A short Guide for writing Letters
Although writing letters is not rocket science it has its rules and pitfalls where you can fall, if you lack the knowledge how to write a letter. Writing letters is simple, yet tricky and the fact that there are even university courses (i.e. Business Correspondence) that teach students how to write letters, suggests that writing letters is more than just common sense and good grammar. Well, you can't do without common sense and good grammar but having only them in your letter-writing arsenal is not enough. There are rules regarding style, arrangement, formatting, punctuation, etc. that distinguish a bad-written letter from the perfect one. Many word processors offer help in formatting and arranging the letter but it does not hurt if you know how to do it because if you don't when the word processor suggests you options, you will not be able to choose wisely.
Also, no matter how good your writing skills are, be prepared to write drafts. After you write a draft and think over it for some time, you will see that there are so many other things you can add, or that can be re-written in a more precise, concise or understandable way. Writing letters in the last minute before the deadline, for instance the cover letter you will submit together with a project, is hectic and if you don't give yourself time to think over the letter, you will certainly miss some of the important points that you would have otherwise included.

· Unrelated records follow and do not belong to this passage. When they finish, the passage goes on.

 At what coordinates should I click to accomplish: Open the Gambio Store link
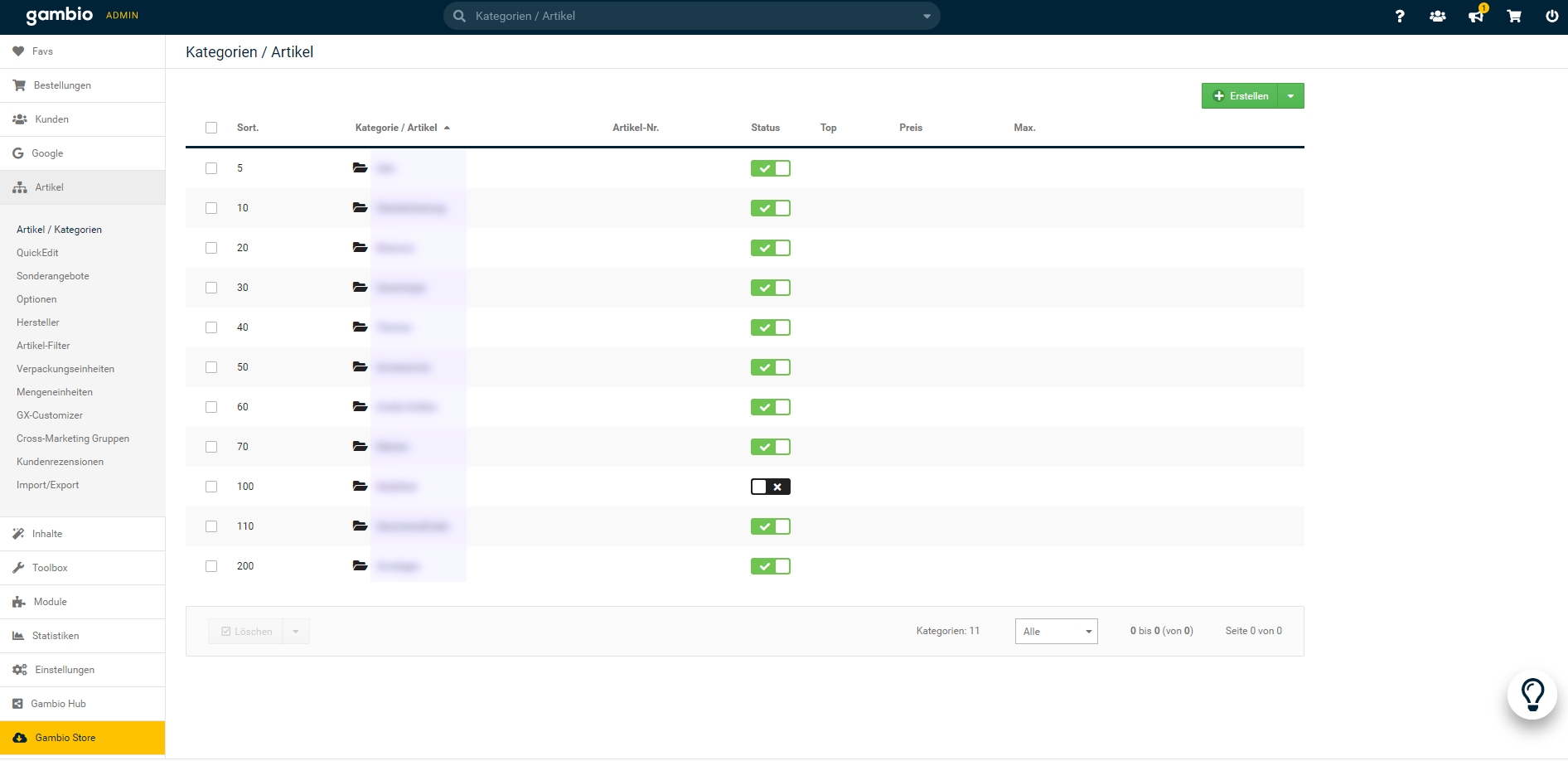click(65, 738)
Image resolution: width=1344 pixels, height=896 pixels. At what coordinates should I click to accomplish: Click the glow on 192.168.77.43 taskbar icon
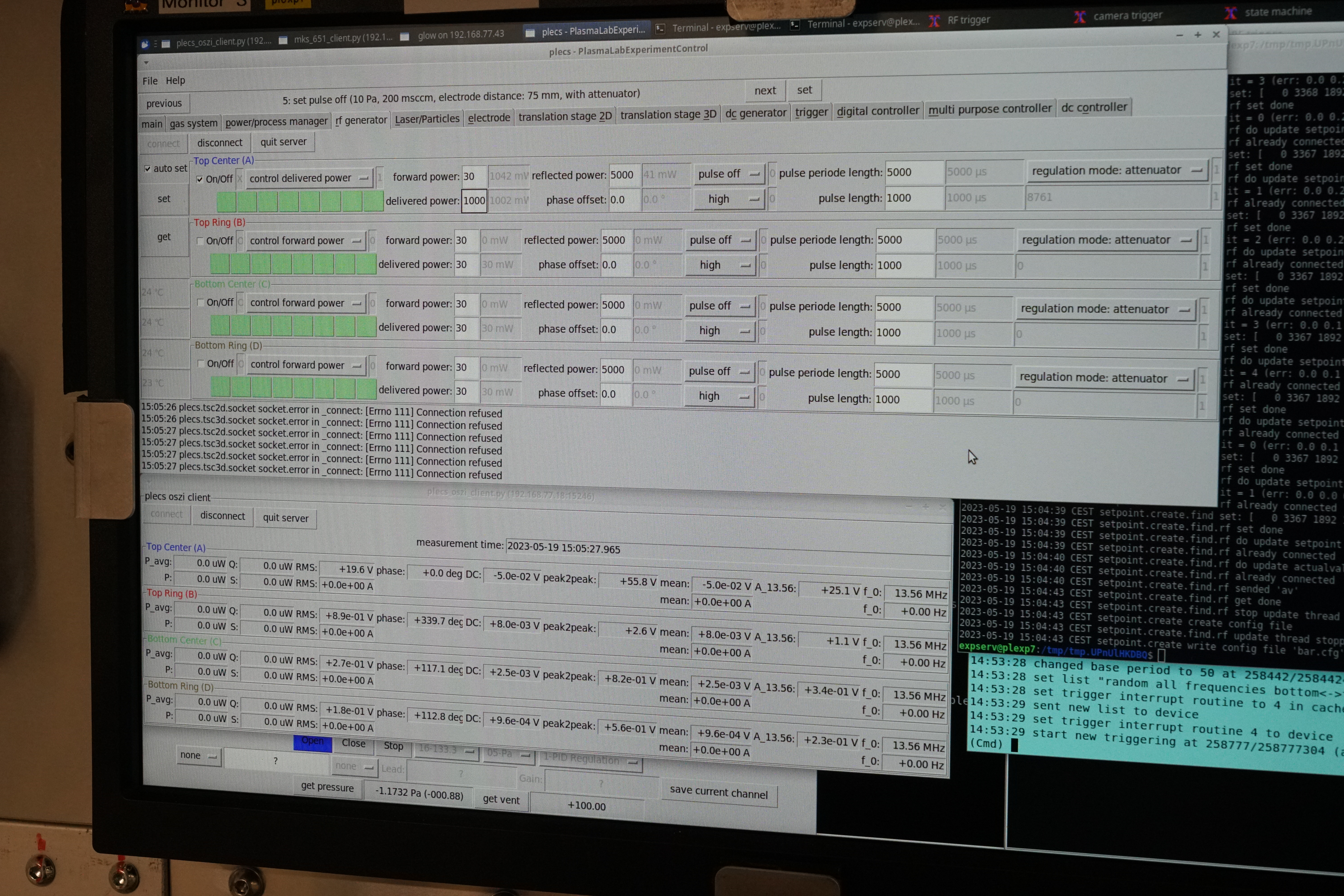pyautogui.click(x=405, y=37)
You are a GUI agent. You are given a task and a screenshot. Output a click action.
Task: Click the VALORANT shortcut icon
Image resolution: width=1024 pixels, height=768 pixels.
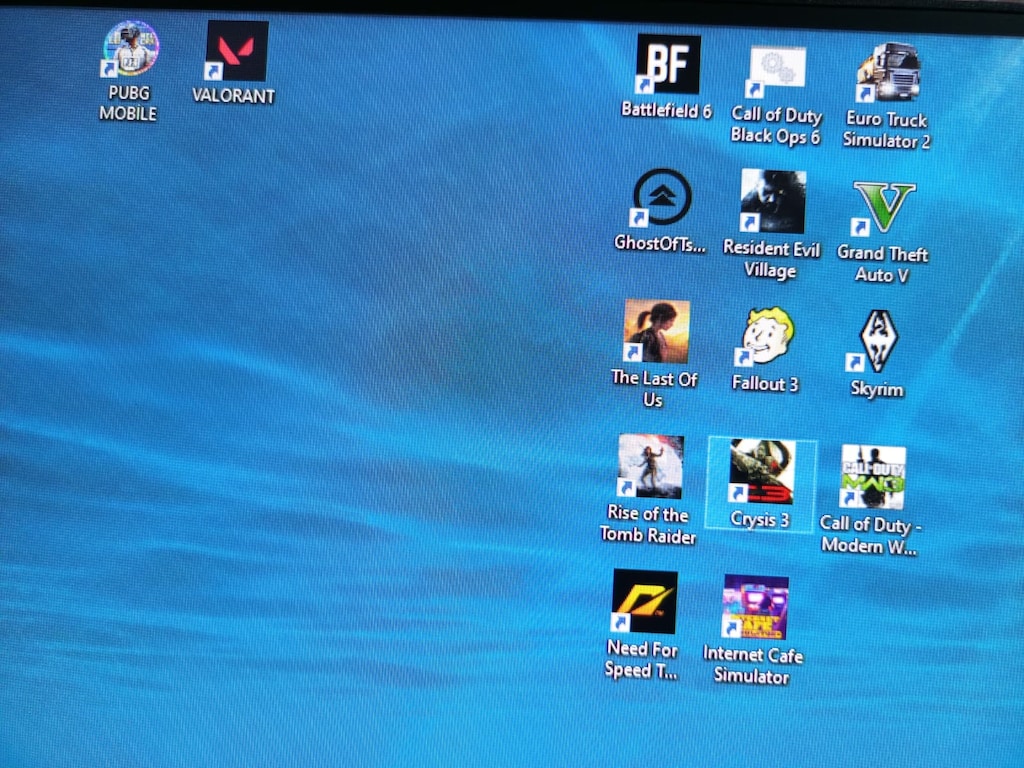[x=236, y=51]
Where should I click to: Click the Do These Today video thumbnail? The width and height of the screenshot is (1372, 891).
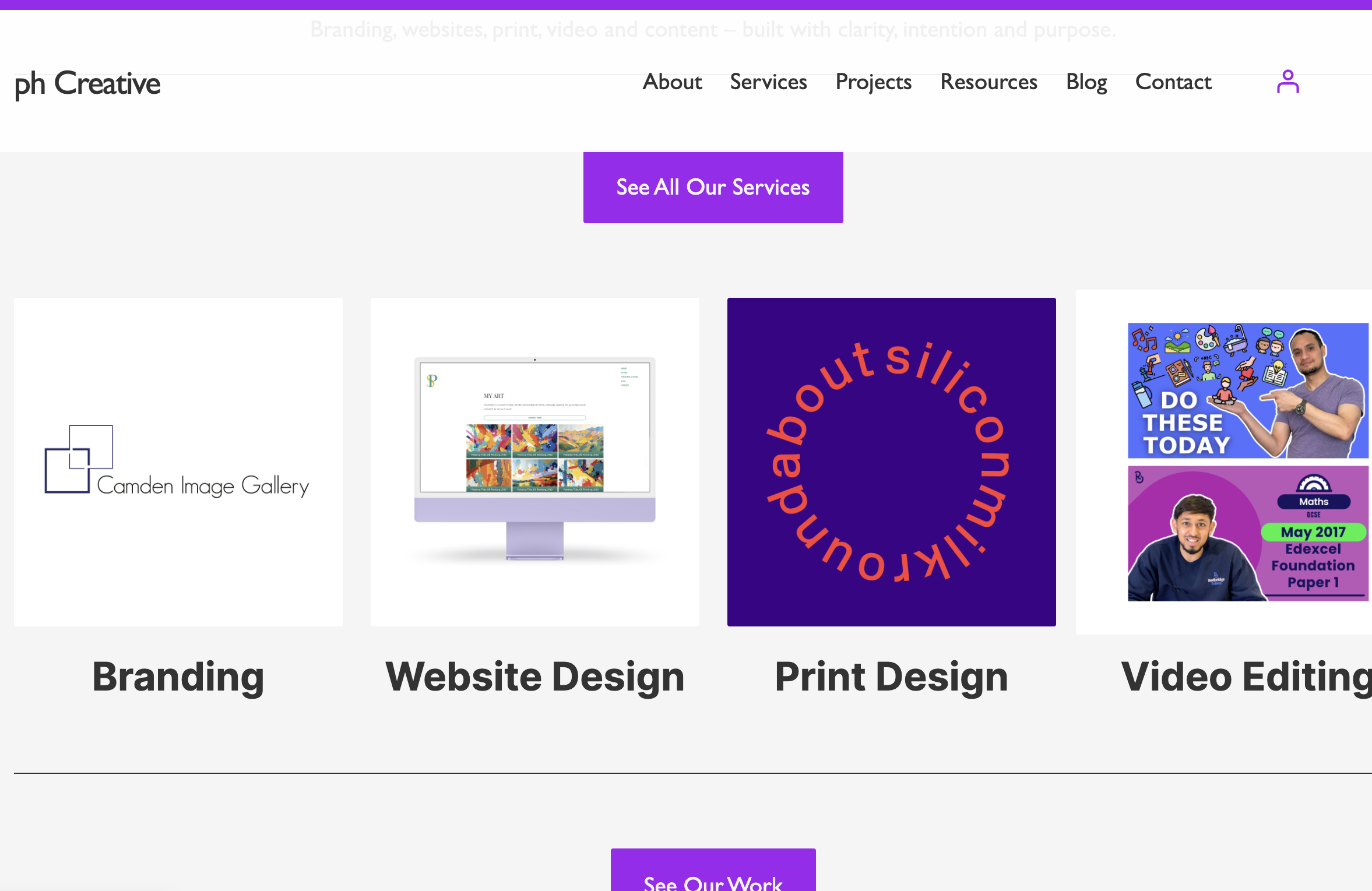coord(1247,390)
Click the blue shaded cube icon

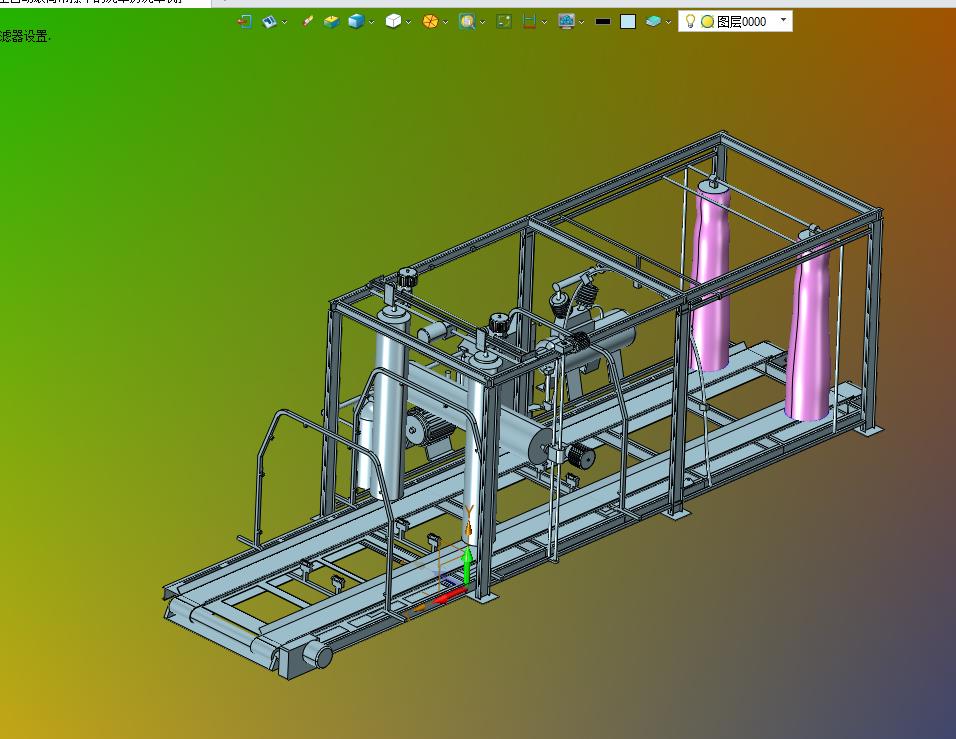[x=356, y=21]
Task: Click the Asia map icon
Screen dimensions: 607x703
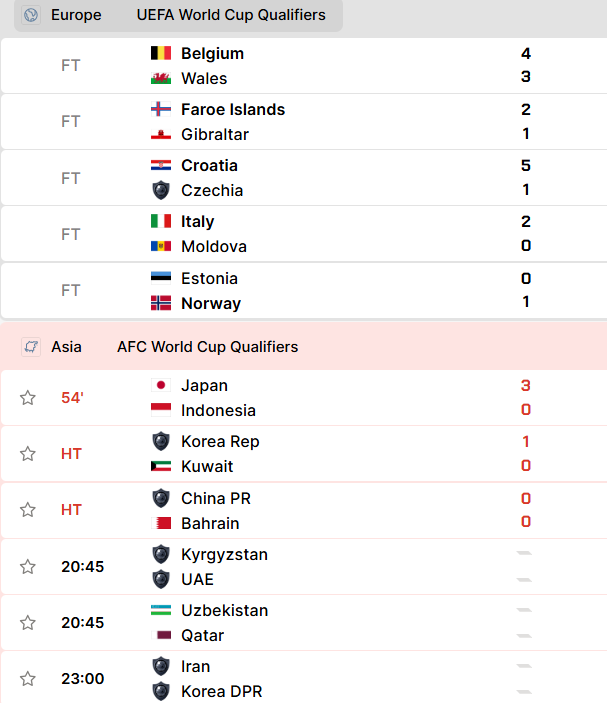Action: coord(31,347)
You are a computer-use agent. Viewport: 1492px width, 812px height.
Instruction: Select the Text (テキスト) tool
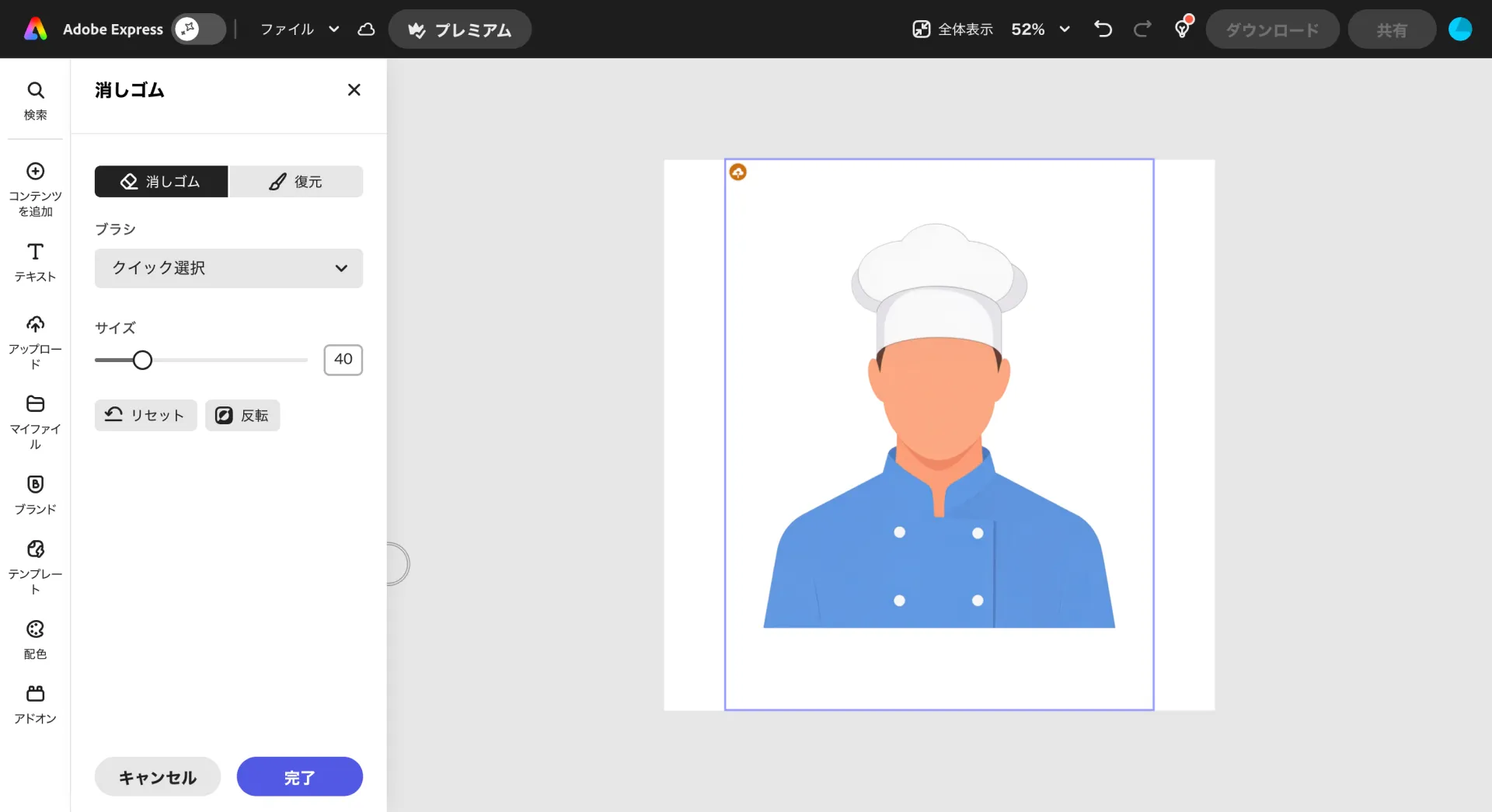click(35, 262)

Although there are differences, most notably in style, for the various types of letters (personal, business letters, etc.), the basic rules are not so different. Style and letter arrangement are standalone topics and they are explained in separate articles. We suggest that you first read the basics about style and arrangement and then return to the punctuation and formatting sections below.
Punctuation, Spelling & the Meaning of Words
Style is important to make a good impression with your letters but if you want to make them look really professional, small items like punctuation and spelling are make or break. Spelling mistakes are one of the most irritating things in a letter because they reveal not only illiteracy, but above all negligence (running a spell checker is so easy that there is no excuse to skip this last step in checking your letter). Word processors are not always helpful in proof-reading a text because generally word processors do not check for words that do not have the right meaning. Spell checkers only check if the words in your letter are present in their dictionary - i.e. you have written 'male' instead of 'mail', or 'mane', or 'mall'; but a spell checker will not report an error because there is a word 'male'; and it is spelled exactly like this. So, if you have a sentence like: 'When I came to the office, I checked the male.' instead of 'When I came to the office, I checked the mail.', a spell checker will not report you an error.
Well, as far as punctuation is concerned, spell checkers are more useful. They generally report missing capital letters in the beginning of sentences, missing commas or wrongly inserted commas, etc. put still they are not that intelligent to tell you all.
Formatting Rules for Writing Letters
In comparison to style and arrangement, formatting rules are so few that they hardly need much attention. But still, if one does not know them, the result can be embarrassing. Though it looks more than obvious one shouldn't do it, it is not an exception to see business letters in bright, shiny colors and fancy fonts that are difficult to read. Bright, shiny colors and fancy fonts are for personal letters mainly, though you can occasionally use them in promotional letters as well but they do not belong to serious formal letters.
One of the most irritating violation of formatting rules is when you use many different font types and font sizes in your letter. Or even worse - you just don't notice that the first five words of your letter are formatted in Arial 10pt., the next fifteen are in Verdana 12 pt., the end of the paragraph (together with half of the next one) is in Times New Roman 12 pt., and so on, and so on. To everybody, who has ever touched a word processor, such a letter looks ridiculous.
Bold and italic make a piece of text stand out from the rest. This is true when you have in bold or italic a couple of words, which you want to emphasize, not when half of your letter is bold and/or italic. Such a heavy overuse of bold and/or italic is unacceptable, especially in formal letters.
There are some other formatting items that need attention. Technically speaking, indents, spaces and tabs are also formatting but since they are part of the letter alignment, they are described in the Writing Letters - Alignment Rules article.